> **INSTRUCTIONS FOR THE TASK**
Print each of the following lines word for word, with no changes.

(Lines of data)
○ ○ ○ ○ ○ ○ ○

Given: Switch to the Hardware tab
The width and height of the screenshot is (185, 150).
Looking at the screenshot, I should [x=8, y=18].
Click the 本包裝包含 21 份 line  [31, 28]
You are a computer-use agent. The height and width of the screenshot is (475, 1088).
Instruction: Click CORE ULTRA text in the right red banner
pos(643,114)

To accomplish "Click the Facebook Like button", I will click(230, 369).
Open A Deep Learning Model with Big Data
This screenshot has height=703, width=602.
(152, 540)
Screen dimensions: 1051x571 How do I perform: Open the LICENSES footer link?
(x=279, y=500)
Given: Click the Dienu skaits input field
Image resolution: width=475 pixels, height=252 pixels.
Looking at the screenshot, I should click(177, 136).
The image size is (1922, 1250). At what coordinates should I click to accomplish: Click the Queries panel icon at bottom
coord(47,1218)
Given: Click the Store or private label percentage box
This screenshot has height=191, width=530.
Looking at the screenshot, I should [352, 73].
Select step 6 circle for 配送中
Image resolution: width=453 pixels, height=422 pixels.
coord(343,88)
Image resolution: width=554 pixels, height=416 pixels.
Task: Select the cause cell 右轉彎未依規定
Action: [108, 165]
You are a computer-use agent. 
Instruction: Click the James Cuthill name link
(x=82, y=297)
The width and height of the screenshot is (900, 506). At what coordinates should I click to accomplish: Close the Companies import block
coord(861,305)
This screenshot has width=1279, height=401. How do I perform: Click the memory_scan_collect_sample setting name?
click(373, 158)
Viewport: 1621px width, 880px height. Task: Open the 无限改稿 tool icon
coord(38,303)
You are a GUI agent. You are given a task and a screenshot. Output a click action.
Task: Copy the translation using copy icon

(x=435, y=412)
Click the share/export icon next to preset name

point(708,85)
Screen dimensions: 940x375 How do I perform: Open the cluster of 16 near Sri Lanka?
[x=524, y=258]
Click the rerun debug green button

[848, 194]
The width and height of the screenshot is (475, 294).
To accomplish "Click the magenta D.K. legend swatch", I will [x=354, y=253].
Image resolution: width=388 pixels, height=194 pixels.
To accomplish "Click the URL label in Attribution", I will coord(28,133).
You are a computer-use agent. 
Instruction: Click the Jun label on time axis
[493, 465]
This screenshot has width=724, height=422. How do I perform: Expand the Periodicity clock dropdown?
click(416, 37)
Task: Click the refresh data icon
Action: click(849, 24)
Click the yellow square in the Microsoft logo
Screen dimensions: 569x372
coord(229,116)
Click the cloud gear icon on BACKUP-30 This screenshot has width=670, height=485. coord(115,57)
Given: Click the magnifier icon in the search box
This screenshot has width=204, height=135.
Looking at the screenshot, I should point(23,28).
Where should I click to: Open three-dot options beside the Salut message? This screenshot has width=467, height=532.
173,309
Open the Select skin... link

○ ○ ○ ○ ○ ○ ○

> **EXERCISE RESPONSE**
Given: Switch to the Hardware tab
The width and height of the screenshot is (185, 150).
Looking at the screenshot, I should [x=8, y=18].
Click the 本包裝包含 21 份 line  [31, 28]
You are a computer-use agent. The height and width of the screenshot is (475, 1088).
Instruction: Click CORE ULTRA text in the right red banner
pos(643,114)

To accomplish "Click the Facebook Like button", I will click(230, 369).
Open A Deep Learning Model with Big Data
This screenshot has height=703, width=602.
(152, 540)
Screen dimensions: 1051x571 How do I perform: Open the LICENSES footer link?
(x=279, y=500)
Given: Click the Dienu skaits input field
Image resolution: width=475 pixels, height=252 pixels.
Looking at the screenshot, I should click(177, 136).
The image size is (1922, 1250). At what coordinates should I click to accomplish: Click the Queries panel icon at bottom
coord(47,1218)
Given: Click the Store or private label percentage box
This screenshot has height=191, width=530.
Looking at the screenshot, I should [352, 73].
Select step 6 circle for 配送中
Image resolution: width=453 pixels, height=422 pixels.
coord(343,88)
Image resolution: width=554 pixels, height=416 pixels.
Task: Select the cause cell 右轉彎未依規定
Action: [108, 165]
You are a computer-use agent. 
Instruction: Click the James Cuthill name link
(x=82, y=297)
The width and height of the screenshot is (900, 506). At what coordinates should I click to accomplish: Close the Companies import block
coord(861,305)
This screenshot has width=1279, height=401. How do I perform: Click the memory_scan_collect_sample setting name?
click(373, 158)
Viewport: 1621px width, 880px height. Task: Open the 无限改稿 tool icon
coord(38,303)
You are a GUI agent. You are given a task and a screenshot. Output a click action.
Task: Copy the translation using copy icon

(x=435, y=412)
Click the share/export icon next to preset name

point(708,85)
Screen dimensions: 940x375 How do I perform: Open the cluster of 16 near Sri Lanka?
[x=524, y=258]
Click the rerun debug green button

[848, 194]
The width and height of the screenshot is (475, 294).
To accomplish "Click the magenta D.K. legend swatch", I will [x=354, y=253].
Image resolution: width=388 pixels, height=194 pixels.
To accomplish "Click the URL label in Attribution", I will coord(28,133).
You are a computer-use agent. 
Instruction: Click the Jun label on time axis
[493, 465]
This screenshot has width=724, height=422. How do I perform: Expand the Periodicity clock dropdown?
click(416, 37)
Task: Click the refresh data icon
Action: click(849, 24)
Click the yellow square in the Microsoft logo
Screen dimensions: 569x372
coord(229,116)
Click the cloud gear icon on BACKUP-30 This screenshot has width=670, height=485. coord(115,57)
Given: Click the magnifier icon in the search box
This screenshot has width=204, height=135.
Looking at the screenshot, I should point(23,28).
Where should I click to: Open three-dot options beside the Salut message? This screenshot has width=467, height=532.
173,309
Open the Select skin... link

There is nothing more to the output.